(Excerpt to read)
Australia banks set for major shake-up from landmark inquiry
Major lenders including Australia’s ‘big four’ banks – among the developed world’s most wealthy – have been under scrutiny in recent years (PETER PARKS)
Sydney (AFP) – A major shake-up of Australia’s massively profitable banking sector is on the cards as a landmark inquiry into abuses in the financial services industry releases its final report Monday.
Sweeping legislative and regulatory changes, a crackdown on the bulging pay packets of bankers and even criminal charges against senior executives could be among the recommendations issued by the royal commission.
Major lenders including the country’s “big four” banks — among the developed world’s most wealthy — have been under scrutiny in recent years, amid allegations of dodgy financial advice, life insurance and mortgage fraud.
Some unscrupulous brokers were found charging customers long after they were dead.
The wide-ranging inquiry was established in late 2017 to quell public anger over their misbehaviour, and a preliminary report released in September slammed the banks’ culture of greed.
“I think there will be some substantive changes… around strengthening the regulators and increasing the punishments (for misbehaviour),” RMIT University’s Warren Staples told AFP.
(End Excerpt to read)
(Information provided)
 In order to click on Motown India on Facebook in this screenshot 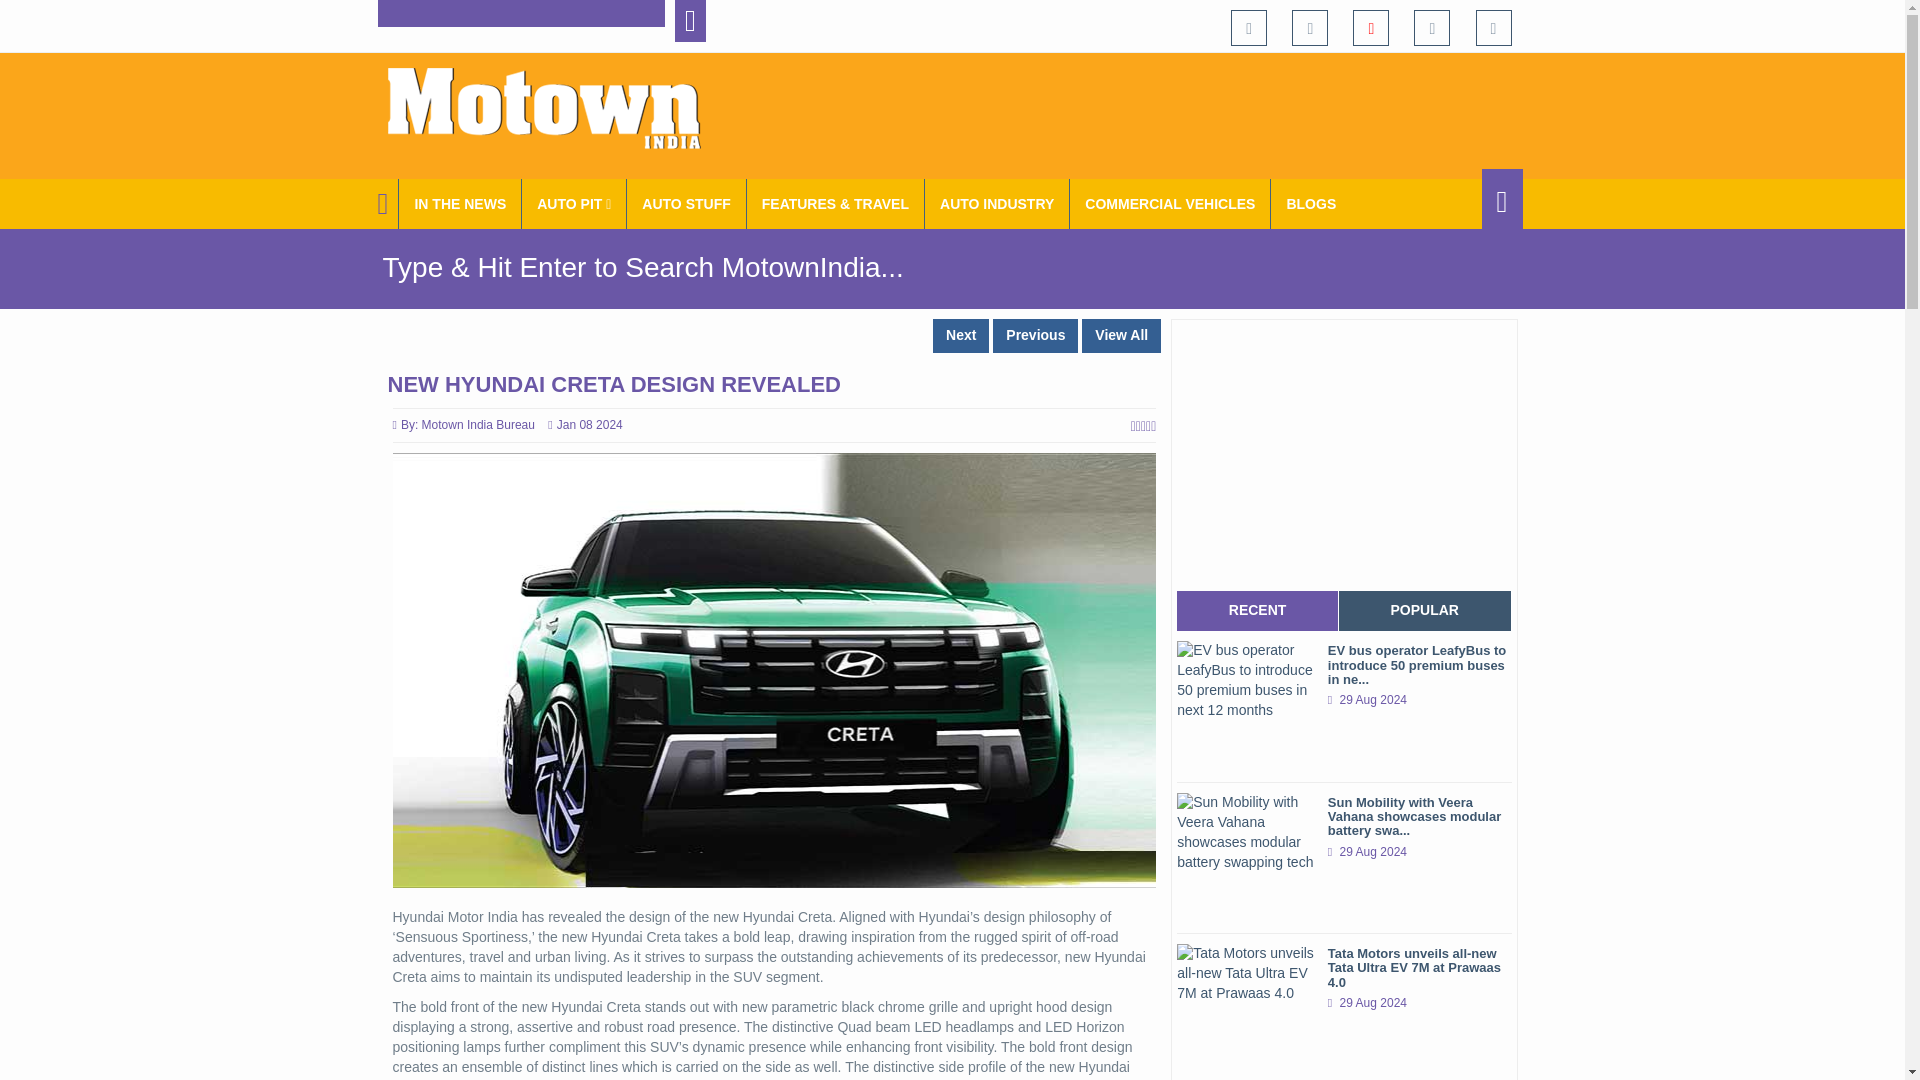, I will do `click(1248, 28)`.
(End Information provided)
**Work request A**.
Reproduce a passage from the article on the Australian banking inquiry, beginning at the words "Australia banks set" and stopping after the words "final report Monday.".
**Work request B**.
According to the article on the Australian banking inquiry, for what purpose was the inquiry set up in late 2017? Answer in one to three sentences.
**Work request C**.
Continue the article on the Australian banking inquiry from the point at which it ends.

**Response box A**.
Australia banks set for major shake-up from landmark inquiry
Major lenders including Australia’s ‘big four’ banks – among the developed world’s most wealthy – have been under scrutiny in recent years (PETER PARKS)
Sydney (AFP) – A major shake-up of Australia’s massively profitable banking sector is on the cards as a landmark inquiry into abuses in the financial services industry releases its final report Monday.

**Response box B**.
The inquiry was set up to quell public anger over the misbehavior of the major lenders, including the "big four" banks.

**Response box C**.
Australia’s conservative government has been cautious in committing to implement the report’s recommendations in advance, while the left-leaning opposition Labor Party said it would adopt the suggestions in full.
But with a federal election due by mid-May, the potentially explosive findings and recommendations are broadly expected to be embraced by legislators eager to cash in on the public’s anti-bank sentiments.
In the firing line will be the regulators, viewed as being too soft on corporations, and standards in the home lending, financial planning, insurance and pension sectors.
The commission’s hearings exposed poor behaviour by financial houses and executives with rules repeatedly breached, personal gains prioritised over clients’ interests and loans given to customers who could not repay them.
These sectors are expected to be reined in through tighter standards such as increased penalties for misconduct and greater oversight of behaviour.
The recommendations could go as far as banning certain types of sales practices and removing underperforming pension funds.
– ‘Over-inflated pay’ –
Regulators the Australian Prudential Regulation Authority (APRA) and Australian Securities and Investments Commission (ASIC) are tipped to be given more powers to chase wrongdoers, while also being subjected to performance reviews.
Shares in the major banks have weakened in recent days ahead of the report’s release, but Bell Potter banking analyst TS Lim said investors had priced in any potential bad news.
“I think it’s probably going to be a limited response… my belief is that they will increase the fines or penalties for companies that engage in misconduct,” Lim told AFP.
“I think there shouldn’t be too many new laws coming in.”
With the royal commission coming a decade after the global financial crisis, where rampant misbehaviour by senior banking executives went unchecked and mostly unpunished, Staples said the inquiry needed to go further and clamp down on a key root cause — performance-based pay.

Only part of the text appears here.